McCullough turned and looked over at Hellard. Hellard just shrugged.
“What?” Decker said. “Are you going to tell me I can’t even talk to a United States Senator? You’ve gone too far this time, Hellard. When word of this leaks out…”
“You don’t know?” said McCullough.
“Know what?”
“Senator Fuller was killed in a car accident yesterday. On his way home from Congress. His town car was struck by a truck from behind.”

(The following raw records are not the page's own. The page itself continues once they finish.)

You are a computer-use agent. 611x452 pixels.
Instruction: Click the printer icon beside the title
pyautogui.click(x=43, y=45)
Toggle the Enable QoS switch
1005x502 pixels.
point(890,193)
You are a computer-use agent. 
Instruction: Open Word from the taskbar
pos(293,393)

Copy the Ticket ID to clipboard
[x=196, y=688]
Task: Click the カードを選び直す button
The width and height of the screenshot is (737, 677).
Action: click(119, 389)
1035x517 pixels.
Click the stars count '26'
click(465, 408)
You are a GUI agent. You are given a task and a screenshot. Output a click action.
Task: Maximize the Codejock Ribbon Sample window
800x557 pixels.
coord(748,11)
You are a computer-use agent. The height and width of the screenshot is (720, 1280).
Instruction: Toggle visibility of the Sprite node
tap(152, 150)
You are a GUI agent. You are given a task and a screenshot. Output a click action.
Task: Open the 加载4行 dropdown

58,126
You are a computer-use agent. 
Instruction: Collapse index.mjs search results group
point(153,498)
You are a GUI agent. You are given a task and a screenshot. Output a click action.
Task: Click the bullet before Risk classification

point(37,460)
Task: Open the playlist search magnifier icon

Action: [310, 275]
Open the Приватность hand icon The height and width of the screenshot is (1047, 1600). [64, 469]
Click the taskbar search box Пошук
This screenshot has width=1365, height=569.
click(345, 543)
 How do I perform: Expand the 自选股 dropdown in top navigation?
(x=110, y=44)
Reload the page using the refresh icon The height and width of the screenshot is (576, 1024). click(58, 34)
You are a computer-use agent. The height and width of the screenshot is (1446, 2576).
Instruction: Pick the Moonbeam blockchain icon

“What are you going to do now?” Hellard said with a laugh. “Tell us it was a robot driving the truck, one of Google’s driverless vehicles? I don’t subscribe to your conspiracy theories. I’m the kind of man who’s unduly influenced by one thing and one thing alone — facts. I’m afraid that the longer we wait here, the more insecure and unstable our entire security grid becomes. If classified networks like SIPRNET are already compromised, what’s to stop them from doing something worse than a little friendly fire? What about dropping the White House security system and letting an Al Qaeda wet team into the First Family’s sleeping quarters? How about hacking our nuclear launch codes?” He nodded and the Hispanic man with the buzz cut stepped up to the counter. “We need to find out which government or terrorist group is behind these attacks or we won’t be able to defend ourselves or retaliate? Who paid you that money?”
The Hispanic man picked up what appeared to be a carpenter pincer. He looked down at Decker’s hands, raised his own, and pretended to cut the tips off his own fingers, one by one, as if trimming his nails. “Snip, snip,” he said with a grin.